Published On: 8 February 2024Categories: Stories

Latrobe High School breakfast club is nourishing 100 students, three times a week, in a frantic 45 minutes before the madness of the school day begins.

The cheese toastie production line is in top gear at 8:10am when the first bus disgorges its barely-awake passengers who shrug on backpacks and amble into the cafeteria. There’s lots of hat hair and yawns as they approach the serving table at the back of the room.

Everyone is still warming up along with the weather, just north of 10 degrees celsius when they saunter through the door.

They come from far and wide: Port Sorell, Railton, Sheffield and Devonport; converging on the cafeteria after a too-early start; a safe space for the early risers and the night owls to chill before class. It’s simple fare: cheese toasties, Milo, juice, apples and banana muffins, but the food creates a connection point, a place to prepare for the unknowns ahead.

The Year 10s in their leavers hoodies sit on one side of the hall while everyone else sits in small groups dotted around the cafeteria. A few sit on their own. The vibe is relaxed and casual.

Breakfast and conversation

Breakfast and conversation ends at 9:45am when Imagine Dragons’ Believer breaks the spell and calls the faithful to class. It’s so much gentler than a blaring bell.

For some, the toasted sandwich is a second breakfast, for others it’s the breakfast they didn’t get time to eat at home, while for others it’s the only breakfast they were ever going to get.

Nourishment more than food

Whether it’s physical, relational or emotional hunger, everyone gets fed.

Chaplain Dale Saunders says each week students consume 24 loaves of bread and an equal number of litres of milk, 16 litres of juice, two kilograms of fruit, and 12 packets of cheese singles. Food is delivered on Mondays and stored in a locked fridge.

He is helped by a couple of adults and two long time student volunteers, Victor and Alexa.

“We could easily do five days a week if we had the volunteers to help,” Dale said.

“It’s an important start to the day; for students to connect, to get some food before having to study, and allows me to build relationships and check-in on students.”

Dale, who has been school chaplain for just over a year, spends five mornings a week at the high school and five afternoons at the primary school, so he is a familiar and welcome face. 

Breakfast foods, including cereal, are also left in the Learning for Life room across from the cafeteria for students who don’t have any food or money. 
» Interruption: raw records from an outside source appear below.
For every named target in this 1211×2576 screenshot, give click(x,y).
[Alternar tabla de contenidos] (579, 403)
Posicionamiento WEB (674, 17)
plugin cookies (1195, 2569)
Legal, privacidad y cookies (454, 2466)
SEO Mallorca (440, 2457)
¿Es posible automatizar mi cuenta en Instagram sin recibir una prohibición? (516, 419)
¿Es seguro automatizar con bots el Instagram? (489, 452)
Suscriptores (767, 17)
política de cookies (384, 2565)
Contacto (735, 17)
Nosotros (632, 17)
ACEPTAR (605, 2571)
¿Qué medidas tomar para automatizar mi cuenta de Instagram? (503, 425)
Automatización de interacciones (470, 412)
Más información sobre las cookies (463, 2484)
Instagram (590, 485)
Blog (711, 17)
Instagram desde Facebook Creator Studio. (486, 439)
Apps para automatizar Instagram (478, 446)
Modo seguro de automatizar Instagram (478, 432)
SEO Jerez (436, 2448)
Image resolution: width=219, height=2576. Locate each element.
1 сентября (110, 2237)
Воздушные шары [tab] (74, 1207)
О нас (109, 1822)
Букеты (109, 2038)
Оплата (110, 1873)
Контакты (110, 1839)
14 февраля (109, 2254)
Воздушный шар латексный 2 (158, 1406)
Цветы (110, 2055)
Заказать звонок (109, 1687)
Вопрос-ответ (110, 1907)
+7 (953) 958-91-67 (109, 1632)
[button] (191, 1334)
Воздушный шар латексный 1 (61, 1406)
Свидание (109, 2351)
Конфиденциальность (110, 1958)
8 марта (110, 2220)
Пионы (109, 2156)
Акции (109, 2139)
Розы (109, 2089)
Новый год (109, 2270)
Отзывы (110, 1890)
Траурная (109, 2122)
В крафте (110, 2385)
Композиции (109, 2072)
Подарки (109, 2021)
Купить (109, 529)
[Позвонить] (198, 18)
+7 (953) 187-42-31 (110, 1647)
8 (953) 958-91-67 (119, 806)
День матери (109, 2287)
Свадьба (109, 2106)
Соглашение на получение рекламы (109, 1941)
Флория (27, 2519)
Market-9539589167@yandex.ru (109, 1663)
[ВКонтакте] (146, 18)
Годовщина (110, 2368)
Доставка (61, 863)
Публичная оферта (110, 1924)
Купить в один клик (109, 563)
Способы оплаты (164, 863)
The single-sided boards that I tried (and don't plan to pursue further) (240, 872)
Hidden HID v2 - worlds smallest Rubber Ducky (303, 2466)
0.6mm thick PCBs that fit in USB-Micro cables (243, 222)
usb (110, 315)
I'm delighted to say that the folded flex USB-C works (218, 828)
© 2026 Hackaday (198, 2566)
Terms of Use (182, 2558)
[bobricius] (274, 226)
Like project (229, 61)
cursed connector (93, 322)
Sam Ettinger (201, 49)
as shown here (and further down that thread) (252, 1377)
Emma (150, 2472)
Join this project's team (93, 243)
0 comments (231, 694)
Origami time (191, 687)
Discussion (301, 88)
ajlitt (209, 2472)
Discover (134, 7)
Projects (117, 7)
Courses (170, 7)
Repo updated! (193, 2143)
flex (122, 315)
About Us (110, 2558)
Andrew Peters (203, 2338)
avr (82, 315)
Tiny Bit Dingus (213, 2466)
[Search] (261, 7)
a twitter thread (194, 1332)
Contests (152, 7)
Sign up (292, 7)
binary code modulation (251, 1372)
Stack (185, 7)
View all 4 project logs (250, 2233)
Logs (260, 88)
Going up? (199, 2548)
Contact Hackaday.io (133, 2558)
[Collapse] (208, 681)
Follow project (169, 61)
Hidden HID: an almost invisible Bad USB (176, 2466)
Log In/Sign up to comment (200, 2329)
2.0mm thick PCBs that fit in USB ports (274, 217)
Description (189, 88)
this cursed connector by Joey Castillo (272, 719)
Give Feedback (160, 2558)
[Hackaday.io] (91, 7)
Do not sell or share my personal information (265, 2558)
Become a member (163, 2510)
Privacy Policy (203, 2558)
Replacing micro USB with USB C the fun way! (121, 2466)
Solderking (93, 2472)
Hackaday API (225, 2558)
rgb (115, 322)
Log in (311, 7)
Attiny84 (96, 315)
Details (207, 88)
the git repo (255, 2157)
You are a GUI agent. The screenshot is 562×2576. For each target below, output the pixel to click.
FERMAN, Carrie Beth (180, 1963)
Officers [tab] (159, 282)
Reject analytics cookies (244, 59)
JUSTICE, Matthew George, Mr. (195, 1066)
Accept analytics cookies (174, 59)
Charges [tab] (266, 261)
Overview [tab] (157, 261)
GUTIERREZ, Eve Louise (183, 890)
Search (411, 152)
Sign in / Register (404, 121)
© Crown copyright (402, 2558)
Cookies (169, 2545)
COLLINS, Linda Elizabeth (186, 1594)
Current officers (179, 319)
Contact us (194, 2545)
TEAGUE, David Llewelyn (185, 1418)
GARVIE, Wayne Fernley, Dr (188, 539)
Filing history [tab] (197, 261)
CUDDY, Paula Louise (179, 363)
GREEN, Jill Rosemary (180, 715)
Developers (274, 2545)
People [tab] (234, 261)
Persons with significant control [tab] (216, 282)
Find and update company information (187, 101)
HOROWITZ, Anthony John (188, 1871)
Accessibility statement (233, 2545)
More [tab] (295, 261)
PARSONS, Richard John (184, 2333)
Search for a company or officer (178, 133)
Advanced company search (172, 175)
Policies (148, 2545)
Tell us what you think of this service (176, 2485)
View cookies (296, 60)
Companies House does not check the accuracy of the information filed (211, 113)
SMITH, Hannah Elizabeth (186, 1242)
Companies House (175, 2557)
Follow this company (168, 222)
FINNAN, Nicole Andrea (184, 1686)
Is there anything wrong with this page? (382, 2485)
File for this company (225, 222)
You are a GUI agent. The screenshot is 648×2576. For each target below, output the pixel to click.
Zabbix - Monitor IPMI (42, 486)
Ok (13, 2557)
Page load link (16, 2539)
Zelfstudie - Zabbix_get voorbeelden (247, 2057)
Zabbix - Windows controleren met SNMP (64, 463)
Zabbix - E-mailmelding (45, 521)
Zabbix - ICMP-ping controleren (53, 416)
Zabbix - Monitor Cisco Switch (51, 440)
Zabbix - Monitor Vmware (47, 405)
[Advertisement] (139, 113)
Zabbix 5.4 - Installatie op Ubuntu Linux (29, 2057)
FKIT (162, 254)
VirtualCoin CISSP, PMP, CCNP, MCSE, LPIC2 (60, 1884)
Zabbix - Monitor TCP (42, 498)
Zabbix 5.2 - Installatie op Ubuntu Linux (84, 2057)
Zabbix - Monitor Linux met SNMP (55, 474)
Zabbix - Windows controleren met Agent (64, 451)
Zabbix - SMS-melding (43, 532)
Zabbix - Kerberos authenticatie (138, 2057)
Dale and the teaching and support staff will steer students to the upstairs pantry as they identify needs.

Latrobe High School Principal Sarah-Jane Tregenza acknowledges the pivotal role that Breakfast Club plays within the school community. “On Breakfast Club days, students know that they can start their school day with a hearty breakfast, warm smiles and a caring conversation.

The Breakfast Club community at LHS goes far beyond providing fuel for students’ bodies. Breakfast Club is a supportive space where students feel a strong sense of belonging and can get their school day off to a great start.”

Devonport Chaplaincy, serving food supplied by sister organisation Loaves and Fishes Tasmania, manages more than a dozen breakfast clubs in the North West.